Print the listing once more, exactly as it stands.

Exercise inputs Start Marker

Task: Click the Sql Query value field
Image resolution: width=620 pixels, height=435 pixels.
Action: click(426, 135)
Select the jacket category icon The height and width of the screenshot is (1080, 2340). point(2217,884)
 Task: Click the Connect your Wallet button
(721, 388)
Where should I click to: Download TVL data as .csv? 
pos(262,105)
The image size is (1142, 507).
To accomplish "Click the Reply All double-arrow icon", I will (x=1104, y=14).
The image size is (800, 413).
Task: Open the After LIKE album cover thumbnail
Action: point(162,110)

Exercise inputs End Marker

Answer box:
Task: Click the Sql Query value field
Image resolution: width=620 pixels, height=435 pixels.
Action: click(426, 135)
Select the jacket category icon The height and width of the screenshot is (1080, 2340). point(2217,884)
 Task: Click the Connect your Wallet button
(721, 388)
Where should I click to: Download TVL data as .csv? 
pos(262,105)
The image size is (1142, 507).
To accomplish "Click the Reply All double-arrow icon", I will (x=1104, y=14).
The image size is (800, 413).
Task: Open the After LIKE album cover thumbnail
Action: point(162,110)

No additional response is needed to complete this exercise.